Likewise, 10 years ago, you might have seen the Flyers sign a player like today's version of Mike Modano, a future Hall of Famer but also a 40-year-old has been.
While I believe that Flyers' GM Paul Holmgren understands this better than former GM Bobby Clarke did, I also believe that this new organizational philosophy was precipitated by the NHL's implementation of the salary cap.
Clarke never caught on. Holmgren did.
Instead of trying to build a team around a superstar, or a line of superstars, and instead of trying to assemble the best lineup of future Hall of Famers past their prime, what Holmgren—along with the help of head coach Peter Laviolette—has done is create an army of young, speedy, and skilled players.
In the mid-to-late 90s, if the Legion of Doom (Eric Lindros, John LeClair, Mikael Renberg) was shut down, the Flyers were shut down. Now, if you shut down the Flyers' top line—wait, which is the Flyers' top line?
That is the problem opposing teams face when battling this squad.
One could argue that had there been no cap implemented, Holmgren would have eventually caught on.

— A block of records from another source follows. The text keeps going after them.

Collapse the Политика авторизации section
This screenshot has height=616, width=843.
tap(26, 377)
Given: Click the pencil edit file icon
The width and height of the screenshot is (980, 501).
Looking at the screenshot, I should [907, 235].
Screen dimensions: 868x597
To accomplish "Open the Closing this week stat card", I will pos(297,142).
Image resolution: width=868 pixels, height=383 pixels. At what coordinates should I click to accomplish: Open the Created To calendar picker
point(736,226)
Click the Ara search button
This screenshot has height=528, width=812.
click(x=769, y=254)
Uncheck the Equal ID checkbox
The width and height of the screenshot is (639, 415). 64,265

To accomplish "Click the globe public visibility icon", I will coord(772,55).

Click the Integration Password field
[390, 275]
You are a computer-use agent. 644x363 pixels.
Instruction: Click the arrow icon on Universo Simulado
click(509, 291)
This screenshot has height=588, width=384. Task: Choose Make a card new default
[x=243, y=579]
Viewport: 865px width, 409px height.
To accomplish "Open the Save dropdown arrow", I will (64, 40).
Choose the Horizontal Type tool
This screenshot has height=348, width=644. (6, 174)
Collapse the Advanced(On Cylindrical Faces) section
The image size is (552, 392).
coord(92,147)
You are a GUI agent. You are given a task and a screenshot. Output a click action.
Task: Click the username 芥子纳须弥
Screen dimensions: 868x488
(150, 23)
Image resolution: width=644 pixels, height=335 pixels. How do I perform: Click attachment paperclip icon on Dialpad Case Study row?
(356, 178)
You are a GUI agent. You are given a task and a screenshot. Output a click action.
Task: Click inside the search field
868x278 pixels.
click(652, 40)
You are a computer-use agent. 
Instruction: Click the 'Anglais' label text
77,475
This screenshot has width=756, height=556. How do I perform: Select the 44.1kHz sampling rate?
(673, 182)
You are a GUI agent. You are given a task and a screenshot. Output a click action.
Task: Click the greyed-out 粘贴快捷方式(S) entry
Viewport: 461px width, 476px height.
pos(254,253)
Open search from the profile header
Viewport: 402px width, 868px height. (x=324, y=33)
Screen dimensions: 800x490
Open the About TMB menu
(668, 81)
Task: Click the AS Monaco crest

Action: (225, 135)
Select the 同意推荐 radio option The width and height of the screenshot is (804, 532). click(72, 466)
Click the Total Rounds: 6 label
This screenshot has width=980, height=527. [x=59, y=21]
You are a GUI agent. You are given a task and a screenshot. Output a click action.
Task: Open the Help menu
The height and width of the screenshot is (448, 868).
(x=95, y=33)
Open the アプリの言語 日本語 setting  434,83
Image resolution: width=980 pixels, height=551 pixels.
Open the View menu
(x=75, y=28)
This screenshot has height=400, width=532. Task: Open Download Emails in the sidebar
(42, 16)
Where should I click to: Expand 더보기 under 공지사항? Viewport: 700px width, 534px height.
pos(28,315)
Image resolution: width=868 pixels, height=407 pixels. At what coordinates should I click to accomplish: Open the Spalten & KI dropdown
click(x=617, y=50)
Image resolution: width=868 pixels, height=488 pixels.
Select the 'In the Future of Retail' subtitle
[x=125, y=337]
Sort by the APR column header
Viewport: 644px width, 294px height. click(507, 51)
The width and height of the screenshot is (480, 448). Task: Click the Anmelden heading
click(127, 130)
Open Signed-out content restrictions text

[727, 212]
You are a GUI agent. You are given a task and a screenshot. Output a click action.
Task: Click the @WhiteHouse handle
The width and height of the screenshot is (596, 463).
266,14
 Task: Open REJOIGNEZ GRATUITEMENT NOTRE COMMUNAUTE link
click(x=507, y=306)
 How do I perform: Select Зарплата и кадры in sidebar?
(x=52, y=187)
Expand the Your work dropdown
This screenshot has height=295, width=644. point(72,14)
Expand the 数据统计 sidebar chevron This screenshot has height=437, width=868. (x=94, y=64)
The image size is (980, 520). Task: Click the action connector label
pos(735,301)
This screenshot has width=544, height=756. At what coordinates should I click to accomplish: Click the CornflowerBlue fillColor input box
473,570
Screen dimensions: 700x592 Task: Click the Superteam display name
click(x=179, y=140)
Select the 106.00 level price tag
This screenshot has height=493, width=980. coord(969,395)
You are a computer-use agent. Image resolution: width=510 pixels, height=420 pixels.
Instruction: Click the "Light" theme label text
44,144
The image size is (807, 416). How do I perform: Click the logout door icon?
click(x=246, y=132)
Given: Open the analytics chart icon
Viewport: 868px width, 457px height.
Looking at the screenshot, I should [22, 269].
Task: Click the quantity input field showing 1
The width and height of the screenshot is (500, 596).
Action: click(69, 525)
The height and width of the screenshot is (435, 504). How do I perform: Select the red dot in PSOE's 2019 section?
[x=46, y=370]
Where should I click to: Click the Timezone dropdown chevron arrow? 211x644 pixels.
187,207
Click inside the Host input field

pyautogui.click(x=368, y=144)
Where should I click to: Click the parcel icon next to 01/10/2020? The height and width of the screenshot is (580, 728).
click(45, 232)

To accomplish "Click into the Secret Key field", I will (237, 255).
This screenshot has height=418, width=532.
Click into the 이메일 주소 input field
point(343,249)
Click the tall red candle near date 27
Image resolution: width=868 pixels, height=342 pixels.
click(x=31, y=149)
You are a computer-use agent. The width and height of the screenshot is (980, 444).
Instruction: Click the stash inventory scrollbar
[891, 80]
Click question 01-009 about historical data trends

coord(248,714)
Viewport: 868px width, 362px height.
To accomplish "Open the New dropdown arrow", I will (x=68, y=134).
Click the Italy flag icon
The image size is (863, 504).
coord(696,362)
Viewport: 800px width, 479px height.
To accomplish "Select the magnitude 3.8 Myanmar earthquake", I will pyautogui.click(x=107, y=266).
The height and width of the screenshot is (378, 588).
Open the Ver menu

That may be true but, if you're the Flyers, a team that came so close to winning the NHL's ultimate prize so many times, would you really have the motivation to drastically change the philosophy of the entire organization?
Instead, it took a season like the dreadful 2006-07 season to finally spur a change.
As it was alluded to earlier, the Flyers still are not averse to trading for other teams' underachieving first-round picks. At the beginning of this franchise's turnaround, however, it was necessary.
If Holmgren was truly trying to put together a young, speedy, balanced team, than trades for players like Scottie Upshall and Ryan Parent and Braydon Coburn were necessary.
The difference this time around is that the Daigles and Falloons of the 90's and 00's were expected to be the final pieces of those respective puzzles. The Upshalls, Parents, Coburns, Meszaros's, and Carles were only expected to be role players for an eventual contender.
Ironically, the NHL's cap has giveth and it has taketh from the Flyers.
The constraints of the cap forced the Flyers to trade away Upshall, who was popular with both fans and teammates, for Dan Carcillo, a player about whom Flyers fans have still not collectively made up their minds.
On the flip side, Detroit's cap issues basically shipped Ville Leino, who could end up being the Flyers' steal of the decade, to the Fly Guys for a bag of pucks—otherwise known as Ole-Kristian Tollefsen.
When necessary, however, the Flyers have not been afraid to open up their wallets, signing long-term, big money agreements with their homegrown talent—Mike Richards and Carter—as well as other team's top players—Danny Briere and Chris Pronger.
What has been truly different about those signings, as opposed to the ones the Flyers made in the past, is that Briere and Pronger supplement a young team while possessing skill that is still in its prime, in addition to veteran presence, and proven success in the postseason.
Goaltending, of course, continues to be the overriding "yeah, but" with the Flyers.
Astonishingly, instead of scrambling to find a steady goalie, as they've been known to do annually, the Flyers have an embarrassment of riches—Three goaltenders who have shown that they can be successful enough to lead the team to many victories.
There are only two reasons the Flyers find themselves in that position—the work of goaltending coach Jeff Reese, and the salary cap.
The old Flyers would surely have signed an older, overpriced goalie this past off-season—see, Evgeni Nabokov and Marty Turco. Instead, the Flyers followed the Chicago Blackhawks' formula of riding out the hot goalie and stuck with the duo of Michael Leighton and Brian Boucher while seeing promise in Calder Trophy candidate Sergei Bobrovsky.
Certainly, an enormous amount of credit must go to Holmgren, Laviolette, Reese and the Flyers' scouting staff for the club's current fortunes.
Along the same vein, an equal amount of credit must go to the NHL's salary cap for turning one of the NHL's biggest spenders into one of its wisest spenders.